> **WORK TO COMPLETE**:
Show every line of the data below that contains the word "with". Case matters.

========

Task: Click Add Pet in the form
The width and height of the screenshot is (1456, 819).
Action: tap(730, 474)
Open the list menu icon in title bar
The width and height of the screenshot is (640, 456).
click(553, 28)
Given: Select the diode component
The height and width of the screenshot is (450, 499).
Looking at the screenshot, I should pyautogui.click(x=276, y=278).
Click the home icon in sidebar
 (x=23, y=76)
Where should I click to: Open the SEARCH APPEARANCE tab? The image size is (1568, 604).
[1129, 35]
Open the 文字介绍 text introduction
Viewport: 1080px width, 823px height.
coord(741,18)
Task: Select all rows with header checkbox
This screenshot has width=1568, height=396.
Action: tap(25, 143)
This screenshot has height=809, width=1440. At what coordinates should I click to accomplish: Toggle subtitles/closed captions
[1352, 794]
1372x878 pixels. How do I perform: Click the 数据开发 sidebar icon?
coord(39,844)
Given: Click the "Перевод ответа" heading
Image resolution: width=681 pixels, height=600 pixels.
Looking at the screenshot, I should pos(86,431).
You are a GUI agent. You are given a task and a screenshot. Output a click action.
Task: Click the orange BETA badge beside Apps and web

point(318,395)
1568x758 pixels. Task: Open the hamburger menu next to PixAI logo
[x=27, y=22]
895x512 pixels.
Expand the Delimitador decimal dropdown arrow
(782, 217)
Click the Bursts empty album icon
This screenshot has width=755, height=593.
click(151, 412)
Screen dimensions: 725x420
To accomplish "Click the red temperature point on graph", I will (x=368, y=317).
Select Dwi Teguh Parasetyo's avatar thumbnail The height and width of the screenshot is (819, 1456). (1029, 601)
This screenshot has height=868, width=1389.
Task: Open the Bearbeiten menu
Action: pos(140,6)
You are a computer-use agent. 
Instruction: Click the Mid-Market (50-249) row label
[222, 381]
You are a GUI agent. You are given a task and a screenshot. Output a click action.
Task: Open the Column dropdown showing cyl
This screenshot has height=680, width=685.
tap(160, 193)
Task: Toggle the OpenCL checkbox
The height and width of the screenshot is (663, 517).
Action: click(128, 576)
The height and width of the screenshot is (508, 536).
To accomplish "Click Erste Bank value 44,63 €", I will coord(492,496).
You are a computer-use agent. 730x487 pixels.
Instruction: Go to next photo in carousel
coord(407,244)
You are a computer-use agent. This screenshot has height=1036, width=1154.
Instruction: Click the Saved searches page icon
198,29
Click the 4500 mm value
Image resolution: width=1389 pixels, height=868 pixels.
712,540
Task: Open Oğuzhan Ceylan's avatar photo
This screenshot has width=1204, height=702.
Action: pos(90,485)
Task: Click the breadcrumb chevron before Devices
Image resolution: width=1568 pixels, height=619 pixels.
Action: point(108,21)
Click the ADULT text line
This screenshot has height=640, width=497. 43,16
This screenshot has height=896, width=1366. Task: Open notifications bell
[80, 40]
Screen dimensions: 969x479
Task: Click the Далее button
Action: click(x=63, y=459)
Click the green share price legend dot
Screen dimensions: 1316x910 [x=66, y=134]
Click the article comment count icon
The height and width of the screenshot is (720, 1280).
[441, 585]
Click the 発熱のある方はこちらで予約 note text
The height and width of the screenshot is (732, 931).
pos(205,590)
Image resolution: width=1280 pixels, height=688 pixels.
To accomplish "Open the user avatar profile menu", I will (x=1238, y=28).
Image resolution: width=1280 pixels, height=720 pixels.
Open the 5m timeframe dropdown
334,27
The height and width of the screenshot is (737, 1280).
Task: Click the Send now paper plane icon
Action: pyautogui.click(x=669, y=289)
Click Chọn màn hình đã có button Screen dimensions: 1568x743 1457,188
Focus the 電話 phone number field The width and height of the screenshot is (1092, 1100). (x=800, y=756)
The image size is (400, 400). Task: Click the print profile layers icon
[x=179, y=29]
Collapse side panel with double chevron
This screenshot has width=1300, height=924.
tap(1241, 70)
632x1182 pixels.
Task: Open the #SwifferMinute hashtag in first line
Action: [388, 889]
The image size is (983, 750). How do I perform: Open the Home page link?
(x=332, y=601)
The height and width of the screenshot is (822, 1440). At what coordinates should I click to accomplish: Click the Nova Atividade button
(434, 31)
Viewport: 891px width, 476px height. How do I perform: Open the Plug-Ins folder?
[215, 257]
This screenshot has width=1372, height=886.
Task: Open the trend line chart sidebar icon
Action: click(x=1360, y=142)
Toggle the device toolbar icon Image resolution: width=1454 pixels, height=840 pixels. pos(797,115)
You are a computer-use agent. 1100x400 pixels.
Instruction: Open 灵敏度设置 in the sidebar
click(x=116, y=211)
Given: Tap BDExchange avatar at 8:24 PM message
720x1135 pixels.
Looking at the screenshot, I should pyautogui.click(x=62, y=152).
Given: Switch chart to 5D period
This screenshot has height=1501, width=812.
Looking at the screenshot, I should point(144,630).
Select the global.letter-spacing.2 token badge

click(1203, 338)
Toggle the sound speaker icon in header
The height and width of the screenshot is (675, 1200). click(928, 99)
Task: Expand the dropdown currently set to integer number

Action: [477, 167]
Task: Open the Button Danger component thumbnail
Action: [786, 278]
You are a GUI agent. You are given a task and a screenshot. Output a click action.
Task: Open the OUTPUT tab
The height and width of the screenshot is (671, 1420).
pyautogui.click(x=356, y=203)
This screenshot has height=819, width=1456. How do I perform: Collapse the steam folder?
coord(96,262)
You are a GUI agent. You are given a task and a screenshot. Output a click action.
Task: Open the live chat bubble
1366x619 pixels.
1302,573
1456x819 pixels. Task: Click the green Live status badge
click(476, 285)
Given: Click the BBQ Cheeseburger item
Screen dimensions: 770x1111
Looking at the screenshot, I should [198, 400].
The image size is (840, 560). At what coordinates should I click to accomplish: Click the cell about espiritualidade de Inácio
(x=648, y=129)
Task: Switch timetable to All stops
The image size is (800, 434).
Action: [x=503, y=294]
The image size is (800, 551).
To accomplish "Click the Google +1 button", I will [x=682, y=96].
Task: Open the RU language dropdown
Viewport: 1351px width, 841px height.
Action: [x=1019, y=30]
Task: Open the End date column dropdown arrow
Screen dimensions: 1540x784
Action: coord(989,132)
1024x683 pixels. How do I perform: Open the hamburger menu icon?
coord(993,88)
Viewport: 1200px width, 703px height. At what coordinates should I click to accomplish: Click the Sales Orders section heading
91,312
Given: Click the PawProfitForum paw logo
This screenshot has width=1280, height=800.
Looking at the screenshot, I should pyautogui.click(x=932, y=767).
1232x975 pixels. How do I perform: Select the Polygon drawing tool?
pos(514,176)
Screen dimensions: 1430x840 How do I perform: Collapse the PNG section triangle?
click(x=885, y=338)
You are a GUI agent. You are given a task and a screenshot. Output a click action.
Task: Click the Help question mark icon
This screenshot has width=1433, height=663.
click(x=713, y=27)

========

> **EXPECTED OUTPUT**:
Task: Select all rows with header checkbox
Collapse side panel with double chevron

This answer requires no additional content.